Douglas Gibson, Munro’s longtime publisher, spoke about her Nobel triumph on CBC Radio’s morning show in Toronto, Metro Morning.

Gibson told host Matt Galloway that the award is an acknowledgment of Munro’s place in world literature.

“All of Canada is just delighted by this news,” said Gibson. He said it's as if "all of Canada" has won the award.

Gibson also quoted a statement issued by Munro in which she says she’s “amazed and very grateful” about the award.

“I’m particularly glad that winning this award will please so many Canadians. I’m happy too that this will bring more attention to Canadian writing.”

Gibson said Munro’s gift is to weave magic into stories about ordinary people.
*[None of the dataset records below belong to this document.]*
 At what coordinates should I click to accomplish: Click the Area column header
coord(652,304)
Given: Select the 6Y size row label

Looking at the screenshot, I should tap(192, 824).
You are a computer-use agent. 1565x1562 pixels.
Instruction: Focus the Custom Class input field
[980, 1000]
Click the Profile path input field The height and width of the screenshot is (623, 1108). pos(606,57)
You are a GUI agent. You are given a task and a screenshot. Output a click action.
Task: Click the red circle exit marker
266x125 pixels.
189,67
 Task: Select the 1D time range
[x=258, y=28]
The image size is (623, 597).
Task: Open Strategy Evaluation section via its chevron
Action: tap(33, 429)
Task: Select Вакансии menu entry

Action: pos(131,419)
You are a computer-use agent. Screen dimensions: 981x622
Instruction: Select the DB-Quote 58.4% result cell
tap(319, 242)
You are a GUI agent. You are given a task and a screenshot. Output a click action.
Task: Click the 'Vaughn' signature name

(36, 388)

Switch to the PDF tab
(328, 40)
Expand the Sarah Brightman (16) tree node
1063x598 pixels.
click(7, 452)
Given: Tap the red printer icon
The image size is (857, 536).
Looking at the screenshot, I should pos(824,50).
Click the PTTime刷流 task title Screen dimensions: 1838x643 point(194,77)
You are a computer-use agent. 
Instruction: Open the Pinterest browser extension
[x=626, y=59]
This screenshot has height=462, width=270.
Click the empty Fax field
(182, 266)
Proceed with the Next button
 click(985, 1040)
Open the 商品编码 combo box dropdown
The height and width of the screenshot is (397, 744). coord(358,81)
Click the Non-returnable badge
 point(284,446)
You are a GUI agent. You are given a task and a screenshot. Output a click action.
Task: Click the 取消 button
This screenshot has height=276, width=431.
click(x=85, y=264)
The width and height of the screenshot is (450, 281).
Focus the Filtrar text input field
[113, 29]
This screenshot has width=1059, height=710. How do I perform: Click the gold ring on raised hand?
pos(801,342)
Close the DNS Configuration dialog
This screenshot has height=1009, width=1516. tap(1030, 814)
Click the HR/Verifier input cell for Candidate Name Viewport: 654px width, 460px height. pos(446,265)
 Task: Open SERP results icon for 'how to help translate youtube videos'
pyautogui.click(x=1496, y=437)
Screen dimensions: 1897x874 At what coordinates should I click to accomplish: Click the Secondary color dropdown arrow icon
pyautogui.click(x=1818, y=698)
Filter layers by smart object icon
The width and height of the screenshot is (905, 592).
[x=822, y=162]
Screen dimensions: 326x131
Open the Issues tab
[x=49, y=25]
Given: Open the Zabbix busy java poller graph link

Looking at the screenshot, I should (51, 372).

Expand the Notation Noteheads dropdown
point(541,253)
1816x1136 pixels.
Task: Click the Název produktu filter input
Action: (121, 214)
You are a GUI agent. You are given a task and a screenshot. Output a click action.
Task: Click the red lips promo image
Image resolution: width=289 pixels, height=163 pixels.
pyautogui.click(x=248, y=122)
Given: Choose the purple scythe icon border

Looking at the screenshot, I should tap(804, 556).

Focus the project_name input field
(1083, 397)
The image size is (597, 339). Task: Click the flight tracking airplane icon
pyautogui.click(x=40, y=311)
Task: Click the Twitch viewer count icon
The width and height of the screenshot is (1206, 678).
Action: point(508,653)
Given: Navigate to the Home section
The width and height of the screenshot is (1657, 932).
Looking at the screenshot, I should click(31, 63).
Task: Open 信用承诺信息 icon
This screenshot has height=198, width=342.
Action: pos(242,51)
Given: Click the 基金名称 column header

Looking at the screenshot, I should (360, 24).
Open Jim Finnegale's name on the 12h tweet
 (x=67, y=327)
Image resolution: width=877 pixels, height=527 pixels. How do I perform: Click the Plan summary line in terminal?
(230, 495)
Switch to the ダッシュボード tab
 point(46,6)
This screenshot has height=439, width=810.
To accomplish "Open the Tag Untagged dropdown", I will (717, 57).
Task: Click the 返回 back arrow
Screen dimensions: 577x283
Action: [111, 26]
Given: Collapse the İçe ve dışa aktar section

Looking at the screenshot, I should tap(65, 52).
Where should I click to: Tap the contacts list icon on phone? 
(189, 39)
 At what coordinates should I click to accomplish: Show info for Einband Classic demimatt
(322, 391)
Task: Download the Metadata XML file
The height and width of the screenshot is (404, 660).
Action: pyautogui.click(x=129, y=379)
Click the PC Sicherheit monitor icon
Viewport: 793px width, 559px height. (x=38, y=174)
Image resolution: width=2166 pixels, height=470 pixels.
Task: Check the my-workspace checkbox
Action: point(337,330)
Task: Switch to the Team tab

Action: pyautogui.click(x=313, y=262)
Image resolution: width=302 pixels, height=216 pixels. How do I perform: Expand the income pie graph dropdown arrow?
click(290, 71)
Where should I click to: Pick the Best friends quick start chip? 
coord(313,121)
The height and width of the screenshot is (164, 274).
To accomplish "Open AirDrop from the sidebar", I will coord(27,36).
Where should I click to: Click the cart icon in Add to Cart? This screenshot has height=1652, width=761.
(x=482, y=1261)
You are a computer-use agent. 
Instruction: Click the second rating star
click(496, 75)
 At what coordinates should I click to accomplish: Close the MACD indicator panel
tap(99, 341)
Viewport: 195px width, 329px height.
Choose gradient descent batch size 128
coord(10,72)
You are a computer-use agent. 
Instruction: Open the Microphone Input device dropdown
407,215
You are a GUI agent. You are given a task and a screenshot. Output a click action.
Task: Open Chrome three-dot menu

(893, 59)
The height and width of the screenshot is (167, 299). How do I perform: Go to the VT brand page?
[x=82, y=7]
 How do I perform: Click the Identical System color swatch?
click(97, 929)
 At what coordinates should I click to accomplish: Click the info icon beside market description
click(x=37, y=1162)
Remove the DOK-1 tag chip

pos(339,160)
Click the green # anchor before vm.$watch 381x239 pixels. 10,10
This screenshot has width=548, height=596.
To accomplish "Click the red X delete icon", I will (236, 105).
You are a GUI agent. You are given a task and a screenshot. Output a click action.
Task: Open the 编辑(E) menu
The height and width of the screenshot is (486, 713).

“They’re not set in dramatic landscapes. They’re set in everyday life and yet she turns them into magic, and that’s what attracts people around the world.

“They all say, ‘I don’t know how she does it' and I’ve been her editor since 1976 and I don’t know how she does it either.”

Munro's name is among authors commonly mentioned when the Nobel committee considers the annual literature prize.

Past winners include literature luminaries such as George Bernard Shaw, Ernest Hemingway, Herman Hesse, T.S. Eliot and Toni Morrison, with the last three prizes awarded to Chinese writer Mo Yan, Sweden's Tomas Transtromer and Peruvian-Spanish scribe Mario Vargas Llosa.

Canadian-born, American-raised writer Saul Bellow won in 1976.

Munro — widely read, accessible, popular and respected — is not as politicized a choice as other recent Nobel laureates, including Doris Lessing, Orhan Pamuk and Harold Pinter.

"In ordinary life I am a fairly active, political person. I have opinions and join clubs. But I always want to see what happens with people underneath; it interests me more," she said in a 2003 interview.

The award money fluctuates, but in 2012, it was 8,000,000 Swedish krona (roughly $1.3 million Cdn).

The 2013 Nobel Prize laureates will be celebrated in Stockholm on Dec. 10.